Every entry below should appear in the answer exactly as written, apart from the pictures.

Collected data -
● ● ● ● ●
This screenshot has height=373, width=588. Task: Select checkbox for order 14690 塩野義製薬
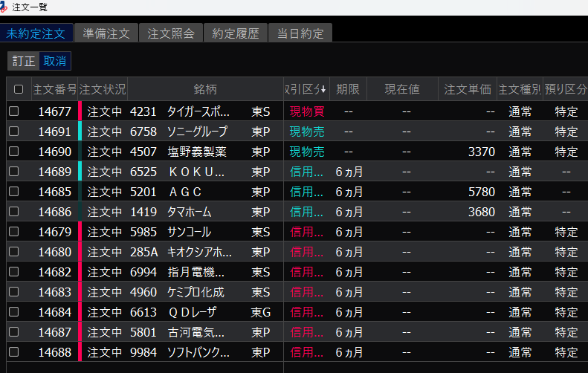pos(14,152)

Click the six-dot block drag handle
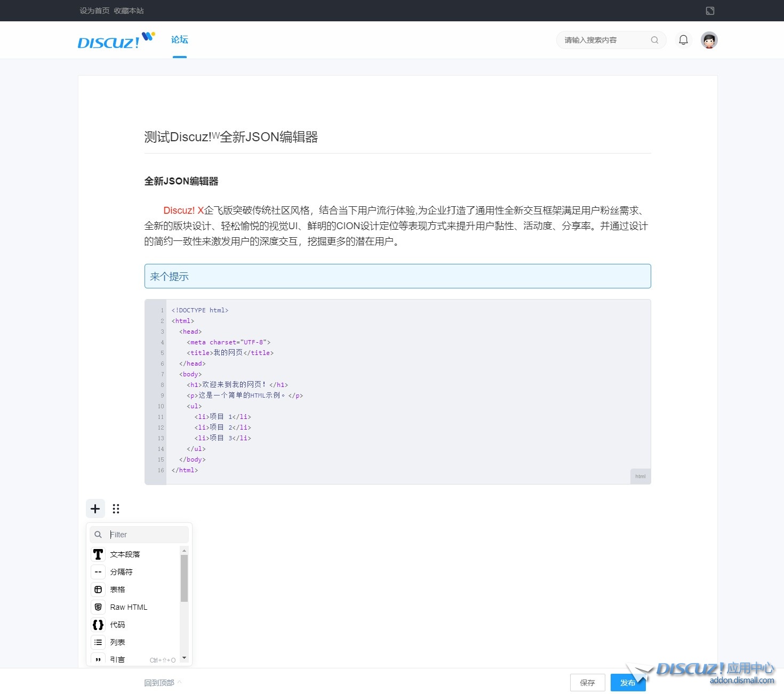click(x=116, y=509)
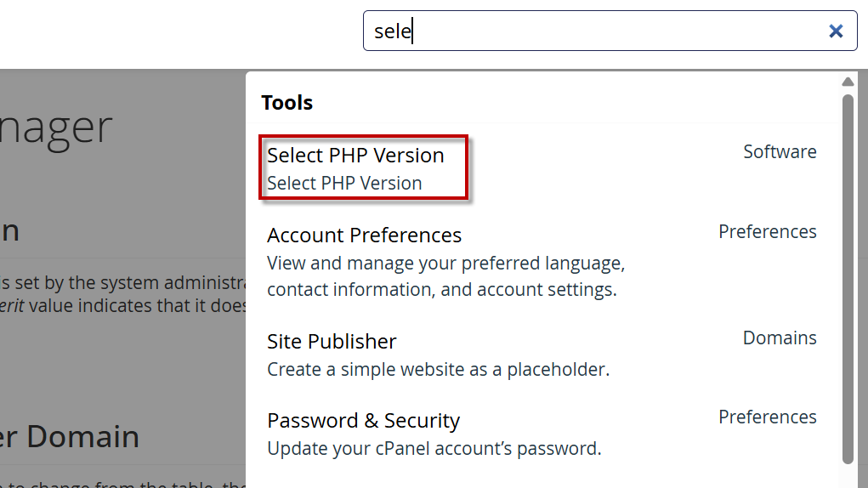Screen dimensions: 868x488
Task: Click the scrollbar up arrow in results
Action: tap(848, 82)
● ● ● ● ●
Exercise answer -
This screenshot has height=373, width=588. Task: Select checkbox for order 14690 塩野義製薬
pos(14,152)

Click the six-dot block drag handle
click(x=116, y=509)
Screen dimensions: 868x488
Task: Click the scrollbar up arrow in results
Action: tap(848, 82)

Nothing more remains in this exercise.